In another embodiment, a method for optimizing a pipeline is generally described. The method can include generating at least one pair of SFQ clock signals based on a stream of SFQ pulses. Each pair of SFQ clock signals can include a first SFQ clock signal and a second SFQ clock signal that is out of phase with the first SFQ clock signal. The second SFQ clock signal can have same frequency as the first SFQ clock signal. The method can further include, for each pair of SFQ clock signals, defining a first clock cycle based on a delay from the first SFQ clock signal to the second SFQ clock signal. The method can further include, for each pair of SFQ clock signals, defining a second clock cycle based on a delay from the second SFQ clock signal to the first SFQ clock signal of a next pair of SFQ clock signals. The second clock cycle can be greater than the first clock cycle. The method can further include assigning the first clock cycle and the second clock cycle to different stages of a pipeline. The assignment can be based on an amount of delay incurred by the different stages.

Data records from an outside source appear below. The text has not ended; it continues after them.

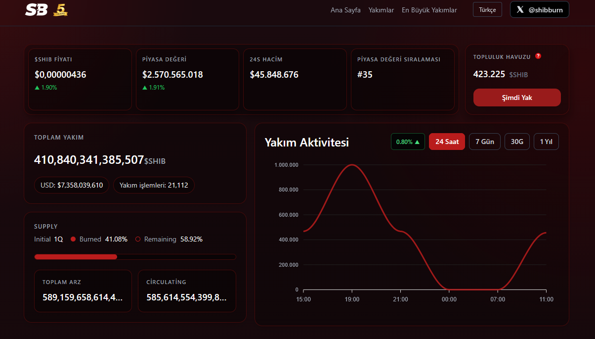Viewport: 595px width, 339px height.
Task: Switch chart to 7 Gün range
Action: pos(485,142)
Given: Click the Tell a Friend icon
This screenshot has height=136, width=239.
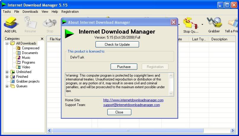Looking at the screenshot, I should tap(232, 24).
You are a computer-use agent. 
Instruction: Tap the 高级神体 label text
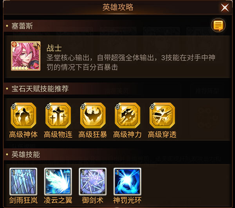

Further features as well as the structure and operation of various embodiments are described in detail below with reference to the accompanying drawings. In the drawings, like reference numbers indicate identical or functionally similar elements.
The present application will now be described in greater detail by referring to the following discussion and drawings that accompany the present application. It is noted that the drawings of the present application are provided for illustrative purposes only and, as such, the drawings are not drawn to scale. It is also noted that like and corresponding elements are referred to by like reference numerals.

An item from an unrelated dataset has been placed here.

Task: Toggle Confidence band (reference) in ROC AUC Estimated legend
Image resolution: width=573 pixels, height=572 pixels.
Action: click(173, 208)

In the following descriptions, numerous specific details are set forth, such as particular structures, components, materials, dimensions, processing steps and techniques, in order to provide an understanding of the various embodiments of the present application. However, it will be appreciated by one of ordinary skill in the art that the various embodiments of the present application may be practiced without these specific details. In other instances, well-known structures or processing steps have not been described in detail in order to avoid obscuring the present application.
In an aspect, SFQ logic can provide a relatively high energy efficiency due to the size of SFQ voltage pulses being relatively small (e.g., duration in the picosecond scale). However, the delay of wires connecting SFQ devices with one another can be relatively large compared to the delay of SFQ gates. For example, in gate level pipelines being implemented by SFQ logic gates, a transition from one pipeline stage to another pipeline stage can include having a SFQ voltage pulse travel through wires connecting different SFQ logic gates, and these wires can incur delays. Further, the incurred delays can be inconsistent. For example, a delay resulting from a transition from a first pipeline stage to a second pipeline stage can be greater than a delay resulting from a transition from the second pipeline stage to a third pipeline stage. Under this inconsistency, if a single clock is being used by all stages of the gate level pipeline, then the frequency of the clock needs to be at a level that is low enough to accommodate the longer delay stages. However, a lower frequency clock may be sufficient for the shorter delay stages and performance of the circuit may degrade. The usage of one low frequency clock for both long and short stages can impact operation speed of the gate level pipeline, such as longer processing times and increased energy usage.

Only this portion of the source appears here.